Expanding possibilities of lunar exploration

Experimental roboticist Marty Vona won’t be flying to the moon.

But his National Science Foundation-funded work on a robotic rover could help astronauts explore the big rock in the sky on a lunar mission within the next decade.

Vona, an assistant professor of computer and information science, collaborated with NASA’s Jet Propulsion Laboratory in La Canada Flintridge, California to design a software interface for the research and development center’s ATHLETE, or All Terrain Hex-Limbed Extra Terrestrial Explorer.

The six-legged vehicle can carry heavy payloads on its hexagonal surface; dig trenches and pick up objects using tools that can attach to its wheels; take stereoscopic video of its surroundings using cameras imbedded in the face of the frame; and navigate rough terrain. A half-sized prototype of the robot, which travels 10 kilometers per hour, is more than 6 feet tall and 9 feet in diameter.

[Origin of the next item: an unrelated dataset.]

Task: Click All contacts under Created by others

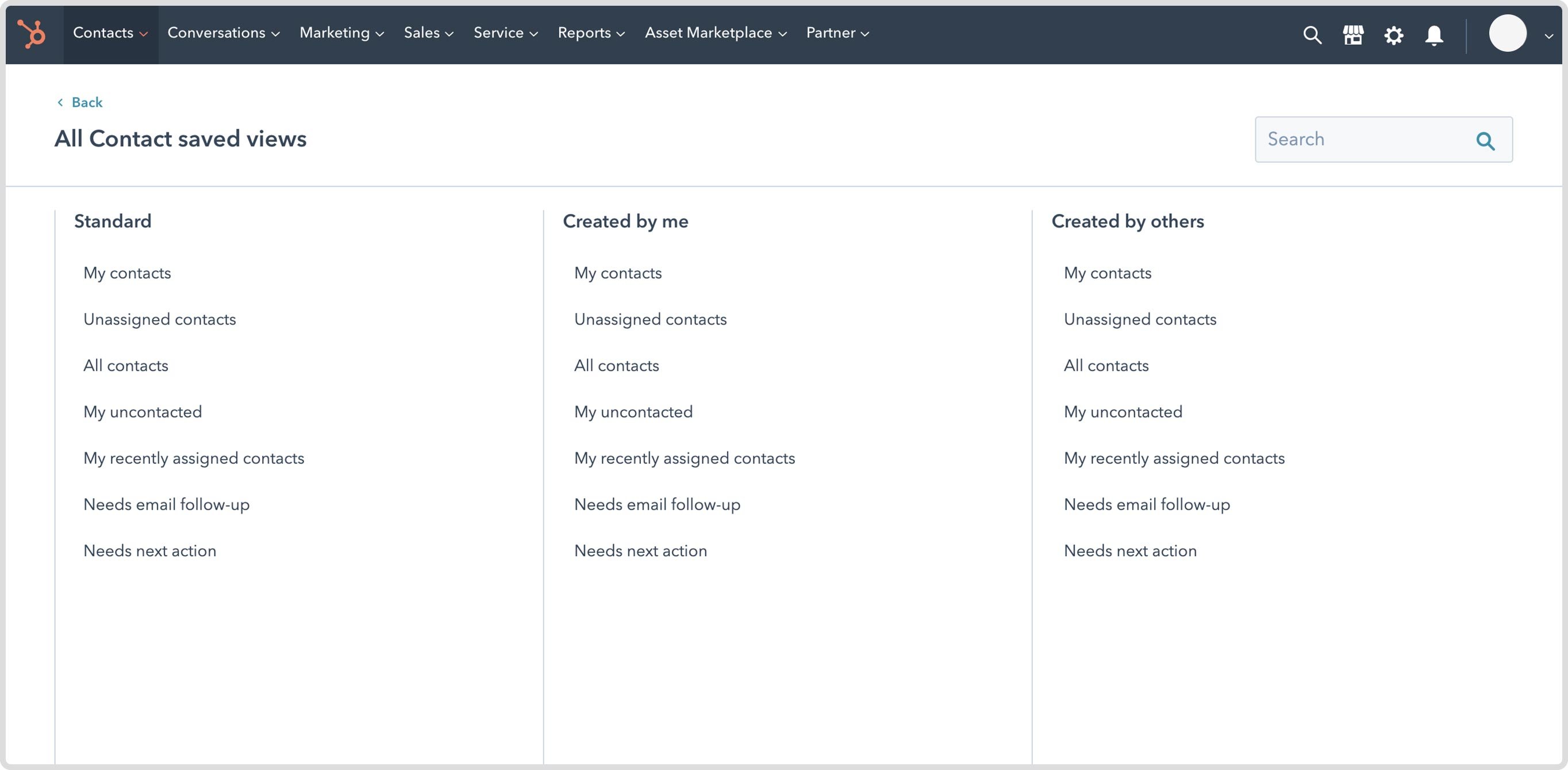Action: pos(1106,364)
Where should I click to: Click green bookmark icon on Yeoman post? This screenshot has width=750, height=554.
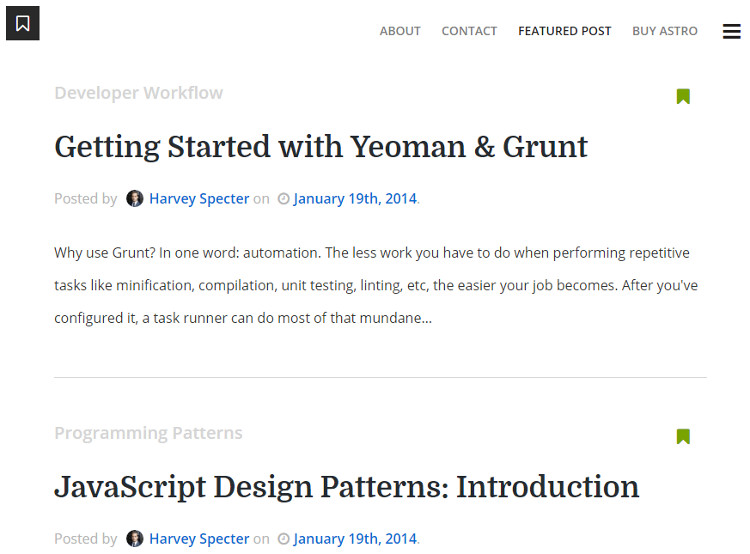coord(683,97)
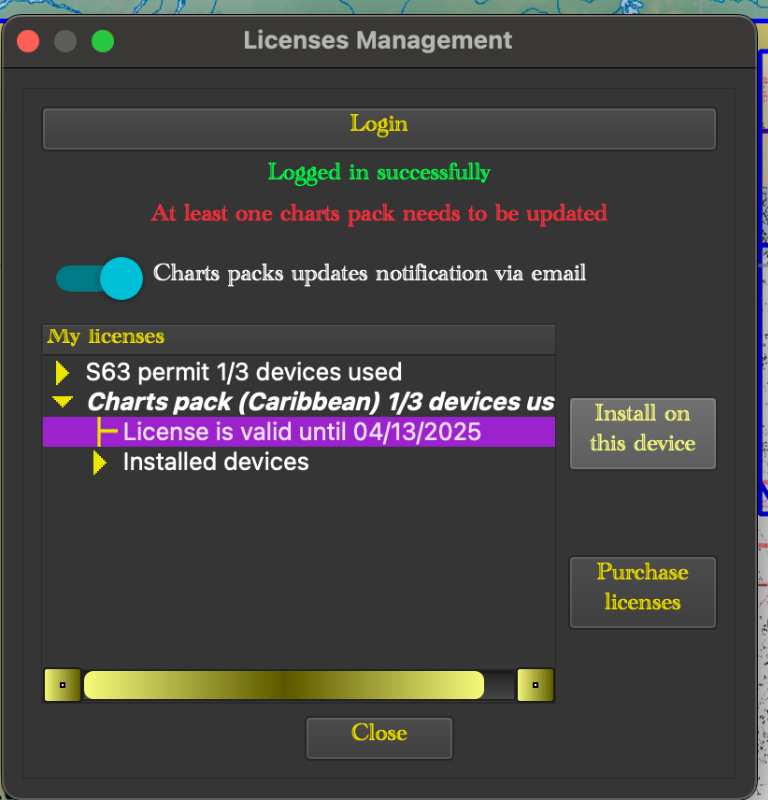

But as originally developed, the robot had its limitations. That’s where Vona came in. He used algorithms to virtually modify the robot by adding joints and links to a graphical representation of the vehicle. The joints function like elbows, while the links work like forearms.

Through Vona’s computer interface, users can interconnect these “virtual articulations” with a model of the actual robot, enabling it to execute a variety of previously challenging coordinated motion tasks, as if the virtual components actually existed— saving NASA time and money.

“Robots are large and expensive,” said Vona, whose scholarship focuses on robotics operations and control, “so you want to be sure you know how they’re going to perform under certain conditions.”

In a perfect world, “astronauts and the lunar robot will be roving around the moon as a team.”

Before joining the Northeastern faculty, Vona spent two years at the Jet Propulsion Lab, where he created the science operations software for the Spirit and Opportunity Mars rovers. Vona earned the 2004 NASA Software of the Year Award for his work.

He’s had a passion for building robots for as long as he can remember.

At around age 6, he wrote a letter outlining his wishes for humankind. “I wish that anyone could do anything if they tried,” the note said. “For example, anyone could make a robot to do all the housework . . . life would be a lot easier.”